Joann Milord is the executive director of the N.E. 2nd Avenue Partnership, a nonprofit dedicated to branding and preserving Little Haiti and developing the economy of the neighborhood.
How would you sum up where Little Haiti stands at the outset of 2017?
We’re watching what happens. We have these major projects that are coming along as far as the Design Place project and the Magic City project. We see these mega-developments are coming into the neighborhood and are going to forever change the face of Little Haiti.
I think the neighborhood will probably end up looking like another Midtown or other kind of new development project. I don’t think it will have the same character. I think the essence of the Haitian culture is slowly being erased. Definitely the Haitians are currently being forced out. The commercial gentrification is happening at such a rapid rate, its visibly affecting the residential areas as well.
What do you think will be the outcome of these talks between developers and community members?
I think that the dialogue is important and it really does need to continue. We need to fight toward more of an integration instead of this gentrification that’s happening. I hope that the dialogue continues.
I don’t know how much, really, we can control what happens on private property, but we do have to at least look at the opportunity as far as community benefits and community reinvestment dollars to see how we can preserve what we have left… and how we can continue to uplift the businesses that have survived so far and strengthen the local economy.
How will that tension between gentrification and development be addressed?
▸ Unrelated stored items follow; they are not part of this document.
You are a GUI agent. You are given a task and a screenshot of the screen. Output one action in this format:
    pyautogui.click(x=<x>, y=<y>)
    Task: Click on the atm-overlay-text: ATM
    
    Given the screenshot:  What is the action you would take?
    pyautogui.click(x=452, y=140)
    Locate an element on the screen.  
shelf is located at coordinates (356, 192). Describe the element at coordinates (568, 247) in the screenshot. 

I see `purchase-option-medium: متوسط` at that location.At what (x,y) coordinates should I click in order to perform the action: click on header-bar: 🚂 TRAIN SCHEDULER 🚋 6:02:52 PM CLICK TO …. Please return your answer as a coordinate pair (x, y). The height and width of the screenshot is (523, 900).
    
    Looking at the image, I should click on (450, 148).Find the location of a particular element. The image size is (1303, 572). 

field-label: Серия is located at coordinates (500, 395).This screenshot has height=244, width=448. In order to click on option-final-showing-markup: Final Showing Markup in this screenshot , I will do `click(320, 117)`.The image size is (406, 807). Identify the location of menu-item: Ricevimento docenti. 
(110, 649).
Our cultural neighborhoods – Little Haiti is just one – these cultural neighborhoods are really what makes Miami special and different, that we have these pockets of cultural enclaves that so richen culture and identity. We need to salvage that. If not, we’re going to be just this modern city with commercial and residential areas without our flare.
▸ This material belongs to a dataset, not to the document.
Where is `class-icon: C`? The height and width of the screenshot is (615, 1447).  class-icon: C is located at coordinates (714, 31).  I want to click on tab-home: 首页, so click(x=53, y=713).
I think that’s a bad thing for Miami. As far as the tensions are concerned… if developers look at what makes this neighborhood different, what makes it special… ask “How is this Design Place project going to be different from Design District, from Midtown?”
The culture of the neighborhood should be taken into account for them to realize this is how we’re going to differentiate ourselves from different neighborhoods in Miami or other developments.
I just hope that within the next year that the community and developers are able to come together… the ultimate common goal is to have a thriving, vibrant neighborhood. I think theres no other place outside Haiti that has such great representation of the Haitian culture.
There is something to preserve. I think we over the last few years Little Haiti has been in the news a lot in regards to cultural events, cultural activities. The Greater Miami Convention and Visitors Bureau has taken an interest in Little Haiti. The artists, the murals, it really does have its own flare, it’s own flavor. It’s going to continue, I think.